Some of their most important work is done for the dispatch centers for Seattle Police Department (SPD) 911, Seattle Fire Department (SFD) 911, and SPU’s Operational Control and North Operations Center. Not to mention all the SFD stations and the reservoirs at Tolt River and Cedar Falls where they work, in tandem with SPU, on the reservoir alert systems.  

Radio Tech Tom Saunders 

The three broad functions provided by our Radio Communications team include:   

Installation of electronic equipment — ALL the radios, computers, car video in SPD, SFD, SPU, and many small department City vehicles and boats. It’s a varied and large fleet. The team is currently replacing the car computing and video systems in 350 police cars.   

Maintaining radio communications for SFD 

Technical support and maintenance — In short, the radio team provides 24/7 365-day support for all the City’s radio systems, except for Seattle City Light (SCL) and Seattle Department of Transportation (SDOT). The team operates and supports six main towers in and around Seattle and remote locations. Four of these towers make up Seattle’s 800 MHz system which enables 10,000 City devices to operate, not to mention provides radio signals into the Link Light Rail tunnels and supports University of Washington (UW) police radio communications.  

Looking down from the Maple Leaf Tower 

Radio interference has become a more frequent problem for our 800 MHz radio system and the team spends time each month “interference hunting.”  When signals rise to a level that begins to impact reliable communications for mission-critical users, the radio team technicians mobilize to hunt down the source.  

“We also work cooperatively with the Federal Communications Commission on these issues as needed, but our staff are the experts at locating the problem,” said Spencer Bahner, Radio Shop manager.  

Special Projects – Providing portable radios for the Lumen Field vaccination site. Working with First and Goal to enhance radio communications for fire and police at the football stadium during games. Installing signal boosters for the National Guard field hospital that Seattle thankfully did not have to use. The team also manages the 600+ pagers still in use by City employees.  

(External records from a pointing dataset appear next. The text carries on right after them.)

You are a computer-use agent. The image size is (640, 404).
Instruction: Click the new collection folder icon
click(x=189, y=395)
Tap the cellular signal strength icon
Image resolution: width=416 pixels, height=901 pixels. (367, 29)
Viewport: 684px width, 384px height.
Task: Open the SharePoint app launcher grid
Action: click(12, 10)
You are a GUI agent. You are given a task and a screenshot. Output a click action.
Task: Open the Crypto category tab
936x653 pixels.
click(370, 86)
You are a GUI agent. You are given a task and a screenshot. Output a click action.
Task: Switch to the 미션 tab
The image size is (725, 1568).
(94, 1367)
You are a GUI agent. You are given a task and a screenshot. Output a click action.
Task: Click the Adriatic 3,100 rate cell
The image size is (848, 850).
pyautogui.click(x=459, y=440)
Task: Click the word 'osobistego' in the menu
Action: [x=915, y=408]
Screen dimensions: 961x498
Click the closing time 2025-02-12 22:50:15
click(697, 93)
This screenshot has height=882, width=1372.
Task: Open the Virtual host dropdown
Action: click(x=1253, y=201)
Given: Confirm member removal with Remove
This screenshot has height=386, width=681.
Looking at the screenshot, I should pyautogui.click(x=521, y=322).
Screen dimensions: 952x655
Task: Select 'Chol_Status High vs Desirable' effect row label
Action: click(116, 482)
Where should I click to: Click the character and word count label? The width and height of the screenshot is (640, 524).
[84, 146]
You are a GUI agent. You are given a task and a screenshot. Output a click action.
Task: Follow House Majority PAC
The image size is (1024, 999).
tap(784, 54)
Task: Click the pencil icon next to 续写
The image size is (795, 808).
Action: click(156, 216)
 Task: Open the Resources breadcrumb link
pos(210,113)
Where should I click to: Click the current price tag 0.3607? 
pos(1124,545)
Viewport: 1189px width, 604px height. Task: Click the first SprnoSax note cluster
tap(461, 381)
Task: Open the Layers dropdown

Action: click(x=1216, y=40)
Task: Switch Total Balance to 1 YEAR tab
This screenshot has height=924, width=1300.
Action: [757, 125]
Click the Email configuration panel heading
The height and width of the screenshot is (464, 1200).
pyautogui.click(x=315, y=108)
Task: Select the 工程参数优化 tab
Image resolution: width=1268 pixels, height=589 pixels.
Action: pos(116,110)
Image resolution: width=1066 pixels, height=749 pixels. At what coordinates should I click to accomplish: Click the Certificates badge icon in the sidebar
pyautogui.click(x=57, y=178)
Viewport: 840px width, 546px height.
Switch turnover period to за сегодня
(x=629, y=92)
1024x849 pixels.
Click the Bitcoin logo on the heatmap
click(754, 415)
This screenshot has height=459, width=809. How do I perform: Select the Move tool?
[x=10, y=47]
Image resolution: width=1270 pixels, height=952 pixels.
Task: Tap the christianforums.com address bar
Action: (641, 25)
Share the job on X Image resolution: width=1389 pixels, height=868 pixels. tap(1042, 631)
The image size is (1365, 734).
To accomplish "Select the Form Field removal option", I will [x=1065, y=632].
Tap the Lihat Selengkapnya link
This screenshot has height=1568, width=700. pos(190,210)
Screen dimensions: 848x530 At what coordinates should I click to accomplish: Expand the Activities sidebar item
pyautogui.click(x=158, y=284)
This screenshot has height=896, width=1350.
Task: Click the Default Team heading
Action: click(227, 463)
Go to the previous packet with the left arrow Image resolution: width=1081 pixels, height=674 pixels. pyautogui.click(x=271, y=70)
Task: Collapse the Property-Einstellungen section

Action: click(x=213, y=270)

“There’s always something new in our line of work,” says Bahner, who leads the team. A typical week might include fixing Locution, the firefighter alerting system that wakes up the firefighters, operates the lights and doors, and turns off the stove at all the firehouses, installing signal boosters at a large indoor event, or procuring and programming 80 walkie talkies for the vaccination clinic on a tight schedule.  

“We don’t mind the ‘fire drills,’ which I don’t mean in a cynical way. Every month some unusual project hits our desk and quite frankly, we do fine with that. It keeps things interesting!” added Bahner.   

This small but mighty team led by Bahner includes 11 City employees that are radio techs, jacks (and jills( of all trade, and telecom installers.